CHAPMAN: And as you mentioned, the changes of dynamic between him and Ari are there, and those changes seem to be rather important to the quality of the storylines and to Entourage as a whole. While filming, did you feel the weight of that relationship, given so many fans love Ari and Lloyd together?

LEE: It’s only been a month or two since we stopped shooting, and it might take a little more time to have more perspective, but I will say that at this point I have a new appreciation of the relationship between these two characters that I probably didn’t have a month or two ago. I just love that it’s so complex and layered—I love that one of these guys really is a “boss” to the other guy, and that creates a certain dynamic. But I love that there’s love and respect between these two people, I love that one is straight and one is gay, I love that they are men of two different races, men of different heights and temperaments. I do definitely think that the relationship is very real and grounded in reality. I actually don’t think that Jeremy and I did anything extreme in order to keep it real or present, we just went to work and did the best acting job we could, and I think the work speaks for itself. My working relationship with Jeremy was so fruitful—it’s probably a no-brainer that the writers would focus on us.

CHAPMAN: Do you think people will be satisfied with how Lloyd ends up when it’s over?

LEE: I’m definitely happy with where it ended, and I think it is nice, general way of tying it up. In terms of who Lloyd is and what he wants from life, I think he gets the perfect Hollywood ending at the end of the show.

CHAPMAN: I’m happy he ends up happy.

LEE: I hope other people think that too—that’s the way I’m looking at it.

CHAPMAN: It’s good that you’re looking at it that way. What will do you think you will miss most about the show in terms of just making it? Or what have you been missing since you haven’t been shooting for a while?

LEE: I think that LA and maybe more specifically the concept of Hollywood—I think it’s hard to maintain these personal relationships in this town. Saying that there are a lot of special people connected to Entourage without listing them—you know, maybe the obvious thing is I should call them, I should try and contact them. But it’s hard in this town. Everyone is onto their next job, or they’re looking for their next job. There’s a certain level of wealth protection involved in this town, and all you have to look out for is number one. The short answer: the people.

CHAPMAN:. Have you heard anything about the film? As far as I understand, it will exist at some point. But I guess you would know better than I.

LEE:  The truth is, I don’t actually know better than you. The last thing I heard was people sort of bravely saying, “This is still happening.” But that’s as much as I know. I’m very hopeful. I think it will happen.

CHAPMAN: What made you feel that Suburgatory was the next step after Entourage?

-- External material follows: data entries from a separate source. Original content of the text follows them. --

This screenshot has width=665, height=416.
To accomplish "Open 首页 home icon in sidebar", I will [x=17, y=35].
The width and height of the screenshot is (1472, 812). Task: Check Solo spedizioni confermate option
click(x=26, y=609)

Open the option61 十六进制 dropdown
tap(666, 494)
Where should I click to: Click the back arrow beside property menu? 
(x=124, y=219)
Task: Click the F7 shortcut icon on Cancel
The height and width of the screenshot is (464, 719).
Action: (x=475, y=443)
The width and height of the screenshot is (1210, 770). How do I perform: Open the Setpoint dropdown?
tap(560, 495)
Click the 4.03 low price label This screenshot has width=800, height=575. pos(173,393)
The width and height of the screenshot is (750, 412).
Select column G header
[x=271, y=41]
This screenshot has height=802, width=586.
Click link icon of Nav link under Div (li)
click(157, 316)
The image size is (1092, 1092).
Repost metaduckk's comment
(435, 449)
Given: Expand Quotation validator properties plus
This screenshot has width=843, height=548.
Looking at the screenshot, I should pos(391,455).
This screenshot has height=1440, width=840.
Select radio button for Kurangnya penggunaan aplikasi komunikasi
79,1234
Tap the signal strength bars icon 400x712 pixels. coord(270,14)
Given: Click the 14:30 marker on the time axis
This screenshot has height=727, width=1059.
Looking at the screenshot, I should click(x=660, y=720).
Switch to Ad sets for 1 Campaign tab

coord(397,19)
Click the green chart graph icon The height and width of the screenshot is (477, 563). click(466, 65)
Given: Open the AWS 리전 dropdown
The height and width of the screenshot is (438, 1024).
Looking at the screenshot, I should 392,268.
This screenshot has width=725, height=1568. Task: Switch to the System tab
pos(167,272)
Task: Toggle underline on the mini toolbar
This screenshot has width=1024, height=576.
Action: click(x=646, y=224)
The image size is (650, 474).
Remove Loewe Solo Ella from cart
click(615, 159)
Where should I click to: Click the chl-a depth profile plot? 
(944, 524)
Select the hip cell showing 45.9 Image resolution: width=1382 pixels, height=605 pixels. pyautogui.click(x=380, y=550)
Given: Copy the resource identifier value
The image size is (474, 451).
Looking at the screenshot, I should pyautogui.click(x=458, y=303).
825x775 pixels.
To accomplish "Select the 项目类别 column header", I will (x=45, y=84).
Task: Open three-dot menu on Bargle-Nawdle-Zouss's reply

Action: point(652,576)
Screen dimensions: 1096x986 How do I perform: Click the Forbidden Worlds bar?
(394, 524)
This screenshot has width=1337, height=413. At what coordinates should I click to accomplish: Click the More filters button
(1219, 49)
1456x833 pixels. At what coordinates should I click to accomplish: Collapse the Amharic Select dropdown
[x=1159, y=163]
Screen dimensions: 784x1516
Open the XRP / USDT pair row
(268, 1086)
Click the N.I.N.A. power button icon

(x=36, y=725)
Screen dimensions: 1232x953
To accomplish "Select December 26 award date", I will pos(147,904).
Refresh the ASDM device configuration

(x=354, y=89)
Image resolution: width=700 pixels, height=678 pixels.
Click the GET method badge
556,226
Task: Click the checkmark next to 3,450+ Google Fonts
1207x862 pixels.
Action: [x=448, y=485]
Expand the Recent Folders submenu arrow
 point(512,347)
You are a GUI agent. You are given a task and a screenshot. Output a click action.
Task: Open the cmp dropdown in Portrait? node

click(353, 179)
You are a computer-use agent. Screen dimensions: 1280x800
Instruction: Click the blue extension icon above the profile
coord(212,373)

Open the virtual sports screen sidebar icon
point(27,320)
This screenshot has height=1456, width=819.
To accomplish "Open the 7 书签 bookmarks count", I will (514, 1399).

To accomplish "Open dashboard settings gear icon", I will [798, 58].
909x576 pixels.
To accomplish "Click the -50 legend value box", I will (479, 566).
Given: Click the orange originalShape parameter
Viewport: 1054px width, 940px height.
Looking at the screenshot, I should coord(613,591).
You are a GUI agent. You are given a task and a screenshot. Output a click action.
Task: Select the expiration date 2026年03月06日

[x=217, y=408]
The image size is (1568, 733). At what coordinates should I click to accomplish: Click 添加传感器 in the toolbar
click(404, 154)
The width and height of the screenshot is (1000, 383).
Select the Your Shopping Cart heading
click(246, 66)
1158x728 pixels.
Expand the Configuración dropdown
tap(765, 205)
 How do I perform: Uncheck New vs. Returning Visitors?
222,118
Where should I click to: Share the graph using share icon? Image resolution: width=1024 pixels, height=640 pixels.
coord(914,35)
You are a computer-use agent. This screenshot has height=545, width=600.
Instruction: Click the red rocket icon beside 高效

LEE: I just know that, at the beginning of pilot season, I was reading scripts that had been sent to me, and I thought, “None of this feels right.” I felt strange about the characters, or the writing as a whole—I read some bad scripts this year. But then I was sent this script, it was far and away the best pilot script I’d read this year—at least out of all the ones I’d read. Miles and miles beyond everything I’d read. It was just so smart and funny, and I’d be stupid not to be part of it. It was that good. I guess for me I just responded to the writing so vehemently—I felt this is something I’m destined to make.

CHAPMAN: Well, you’re definitely selling me the show.

LEE: If I have any worry about the show, it’s that my sense of humor isn’t like everyone else’s. But I thought it was funny.